INSTRUCTIONS TO FOLLOW: Output all of the entries below precisely as written.

SUPPLIED INFORMATION:
┄┄┄┄┄┄┄┄┄┄┄┄┄┄┄┄┄┄┄┄

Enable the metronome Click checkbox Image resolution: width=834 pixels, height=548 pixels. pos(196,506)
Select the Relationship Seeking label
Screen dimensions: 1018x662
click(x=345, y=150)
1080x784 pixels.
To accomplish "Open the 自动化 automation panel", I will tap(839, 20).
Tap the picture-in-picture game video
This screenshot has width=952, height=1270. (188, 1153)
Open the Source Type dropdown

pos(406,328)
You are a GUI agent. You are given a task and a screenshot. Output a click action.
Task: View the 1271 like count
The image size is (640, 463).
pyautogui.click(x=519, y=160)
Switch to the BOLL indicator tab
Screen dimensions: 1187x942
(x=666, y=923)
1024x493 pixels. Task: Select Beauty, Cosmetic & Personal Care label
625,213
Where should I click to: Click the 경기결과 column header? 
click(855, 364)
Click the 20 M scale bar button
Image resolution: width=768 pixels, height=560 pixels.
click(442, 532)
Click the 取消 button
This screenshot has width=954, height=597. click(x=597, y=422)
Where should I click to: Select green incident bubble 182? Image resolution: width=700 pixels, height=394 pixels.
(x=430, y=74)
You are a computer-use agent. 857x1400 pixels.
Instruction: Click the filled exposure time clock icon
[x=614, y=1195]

┄┄┄┄┄┄┄┄┄┄┄┄┄┄┄┄┄┄┄┄

RESPONSE TO THE TASK:
Enable the metronome Click checkbox Image resolution: width=834 pixels, height=548 pixels. pos(196,506)
Select the Relationship Seeking label
Screen dimensions: 1018x662
click(x=345, y=150)
1080x784 pixels.
To accomplish "Open the 自动化 automation panel", I will tap(839, 20).
Tap the picture-in-picture game video
This screenshot has width=952, height=1270. (188, 1153)
Open the Source Type dropdown

pos(406,328)
You are a GUI agent. You are given a task and a screenshot. Output a click action.
Task: View the 1271 like count
The image size is (640, 463).
pyautogui.click(x=519, y=160)
Switch to the BOLL indicator tab
Screen dimensions: 1187x942
(x=666, y=923)
1024x493 pixels. Task: Select Beauty, Cosmetic & Personal Care label
625,213
Where should I click to: Click the 경기결과 column header? 
click(855, 364)
Click the 20 M scale bar button
Image resolution: width=768 pixels, height=560 pixels.
click(442, 532)
Click the 取消 button
This screenshot has width=954, height=597. click(x=597, y=422)
Where should I click to: Select green incident bubble 182? Image resolution: width=700 pixels, height=394 pixels.
(x=430, y=74)
You are a computer-use agent. 857x1400 pixels.
Instruction: Click the filled exposure time clock icon
[x=614, y=1195]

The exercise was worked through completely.